Segment Start: Data for review
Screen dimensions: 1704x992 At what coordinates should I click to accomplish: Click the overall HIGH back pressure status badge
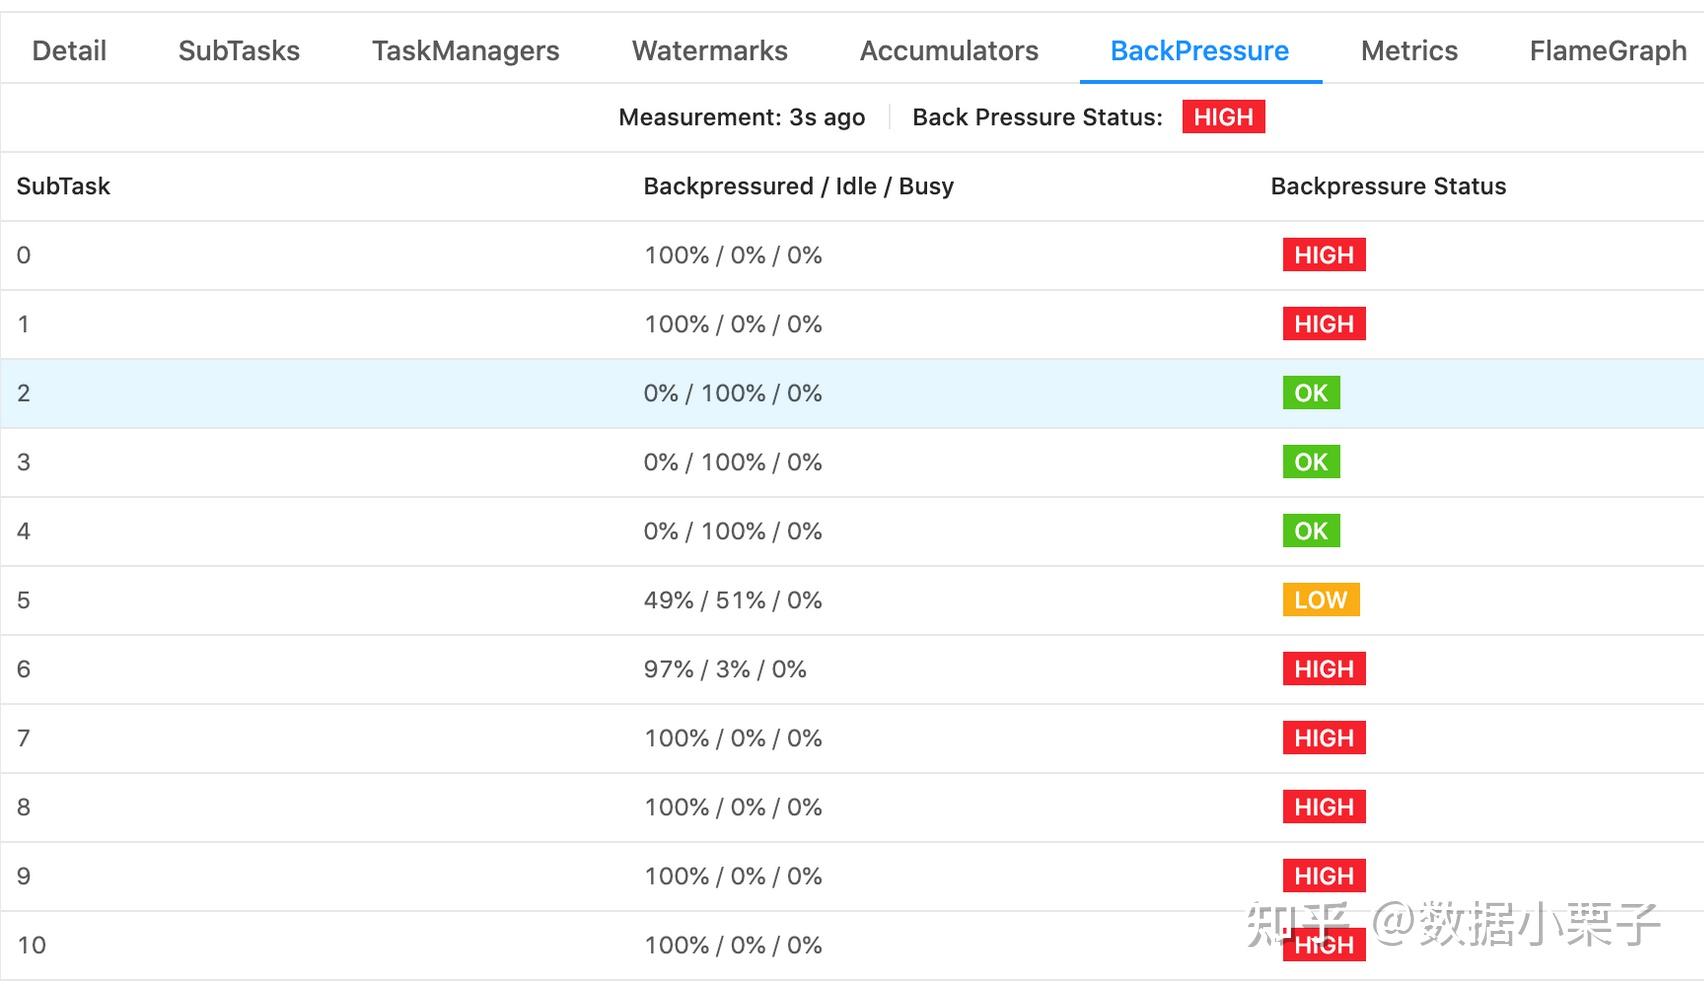pos(1223,117)
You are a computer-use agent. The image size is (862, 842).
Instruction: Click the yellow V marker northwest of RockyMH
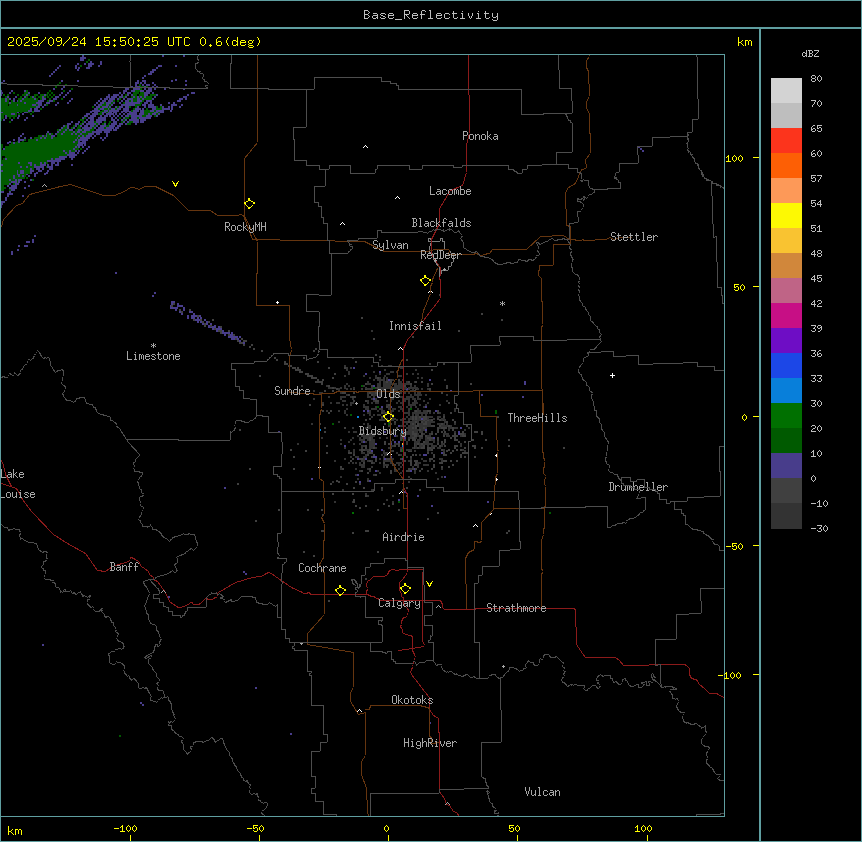click(x=176, y=184)
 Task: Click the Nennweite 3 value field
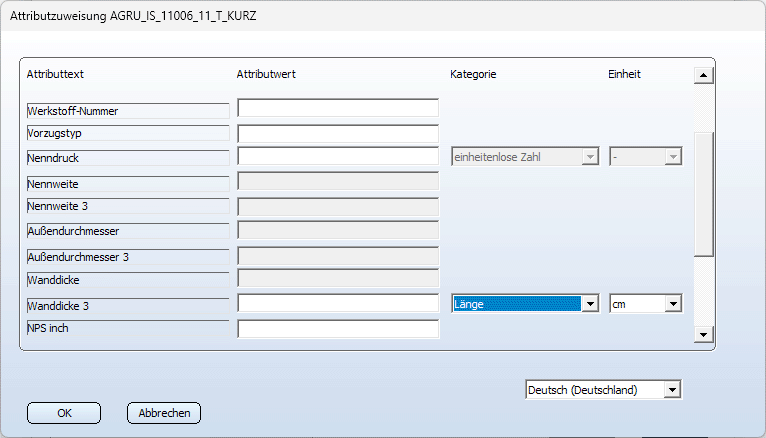coord(338,206)
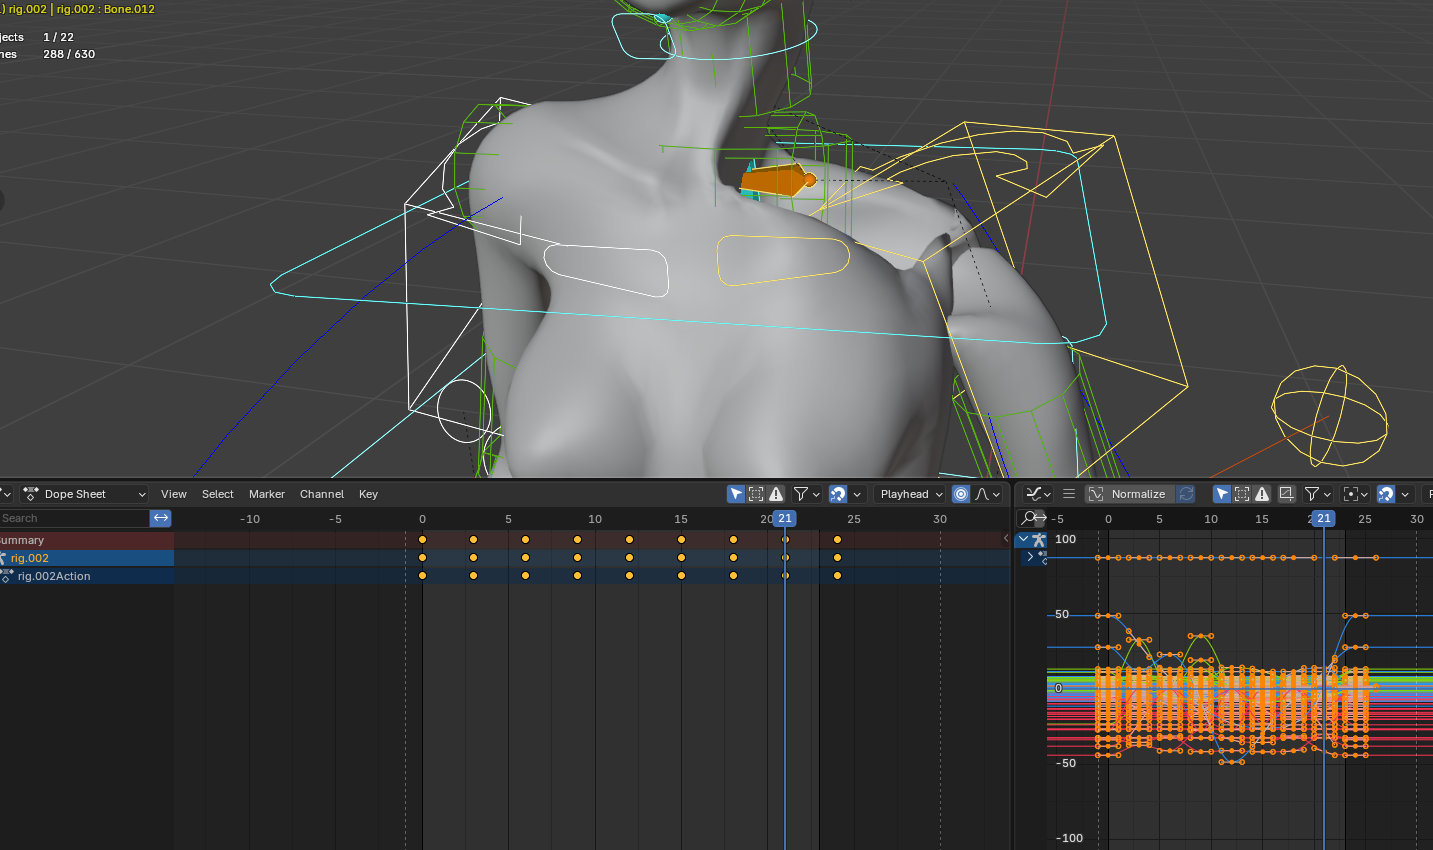Click the Graph Editor created-keyframes visibility icon

pos(1287,494)
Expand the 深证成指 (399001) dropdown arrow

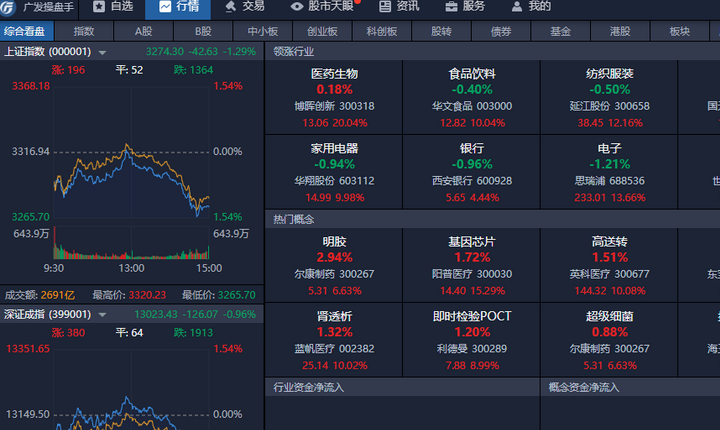click(102, 315)
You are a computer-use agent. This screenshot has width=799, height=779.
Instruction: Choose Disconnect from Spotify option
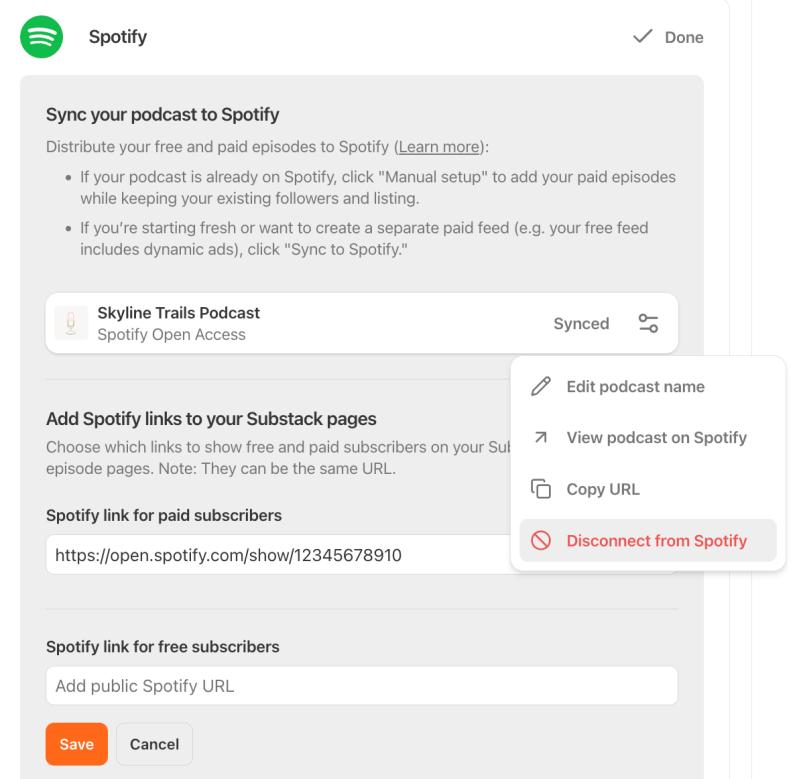[648, 541]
Segment End: Data for review
Your objective
From the line containing "Expand the 深证成指 (399001) dropdown arrow" to the last line of the listing above, transcribe each line exactly, skipping the pictures.

Response area
Expand the 深证成指 (399001) dropdown arrow

click(102, 315)
You are a computer-use agent. This screenshot has width=799, height=779.
Instruction: Choose Disconnect from Spotify option
[648, 541]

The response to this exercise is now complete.